(EXCERPT PROVIDED)
Wayne Shorters and esperanza spalding's "... (Iphigenia)"
A scene from Wayne Shorter and esperanza spalding's ...(Iphigenia) | Credit: Jon Fine

Opera, by its very nature, is artifice. But ... (Iphigenia) might very well be the apotheosis of artifice. Indeed, a collaboration between 11-time Grammy-Award-winning composer/saxophonist Wayne Shorter and four-time Grammy award-winning bassist, composer and vocalist esperanza spalding, the opera is a radical re-imagining of Euripides’s classical play Iphigenia at Aulis, which was first mounted in 405 B.C. But in this staging, the titular character is multiplied six-fold, creating a fractured identity that results in different manifestations of the myth.

With set designs by Los Angeles starchitect Frank Gehry and directed by Obie-Award winner Lileana Blain-Cruz, the production, which premiered in November in Boston as part of a four-month national tour, lands at The Broad Stage Feb. 18 and 19. Featuring a spalding-led cast of 15 and a 28-member chamber orchestra conducted by Clark Rundell, the work also includes jazz stars Brian Blade, John Patitucci, and Danilo Pérez from the Wayne Shorter Quartet.
(End EXCERPT PROVIDED)
(DATA EXTRACTS)
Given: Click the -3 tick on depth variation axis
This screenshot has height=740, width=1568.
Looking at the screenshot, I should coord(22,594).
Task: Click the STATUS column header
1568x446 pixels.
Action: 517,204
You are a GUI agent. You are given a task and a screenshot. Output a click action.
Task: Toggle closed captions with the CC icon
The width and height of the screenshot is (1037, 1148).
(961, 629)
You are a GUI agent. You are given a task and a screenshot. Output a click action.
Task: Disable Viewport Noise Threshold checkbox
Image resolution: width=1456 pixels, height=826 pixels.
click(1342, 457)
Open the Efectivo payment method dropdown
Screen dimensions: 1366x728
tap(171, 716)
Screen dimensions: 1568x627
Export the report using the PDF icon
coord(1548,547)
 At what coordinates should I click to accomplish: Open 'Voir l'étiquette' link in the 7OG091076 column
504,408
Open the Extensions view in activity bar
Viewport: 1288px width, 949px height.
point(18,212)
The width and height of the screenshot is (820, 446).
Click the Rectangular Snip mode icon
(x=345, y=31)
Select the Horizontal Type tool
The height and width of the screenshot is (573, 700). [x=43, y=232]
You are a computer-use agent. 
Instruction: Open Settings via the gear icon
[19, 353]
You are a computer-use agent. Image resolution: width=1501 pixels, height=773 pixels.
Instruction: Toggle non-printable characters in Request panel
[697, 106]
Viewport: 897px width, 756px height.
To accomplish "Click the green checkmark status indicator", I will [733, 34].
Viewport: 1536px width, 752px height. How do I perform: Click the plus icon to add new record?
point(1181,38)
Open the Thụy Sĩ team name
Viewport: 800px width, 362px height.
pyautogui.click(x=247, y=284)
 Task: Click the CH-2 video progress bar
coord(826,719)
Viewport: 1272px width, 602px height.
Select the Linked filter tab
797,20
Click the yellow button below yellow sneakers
(End DATA EXTRACTS)
# [TASKS FOR THIS EXERCISE]
1/ Update the text on the opera by rewriting everything from "With set designs" down to "Wayne Shorter Quartet.", with "chamber orchestra" replaced by "string ensemble".
2/ Say whether each statement agrees with the text on the opera, answering yes or no and quoting the deciding words. (a) Euripides's play Iphigenia at Aulis was first mounted in 405 B.C. (b) The production premiered in Boston in December. (c) Wayne Shorter leads the cast of 15.

# [ANSWER SECTION]
1/
With set designs by Los Angeles starchitect Frank Gehry and directed by Obie-Award winner Lileana Blain-Cruz, the production, which premiered in November in Boston as part of a four-month national tour, lands at The Broad Stage Feb. 18 and 19. Featuring a spalding-led cast of 15 and a 28-member string ensemble conducted by Clark Rundell, the work also includes jazz stars Brian Blade, John Patitucci, and Danilo Pérez from the Wayne Shorter Quartet.

2/
(a) Yes: "Euripides’s classical play Iphigenia at Aulis, which was first mounted in 405 B.C."
(b) No: "the production, which premiered in November in Boston"
(c) No: "Featuring a spalding-led cast of 15"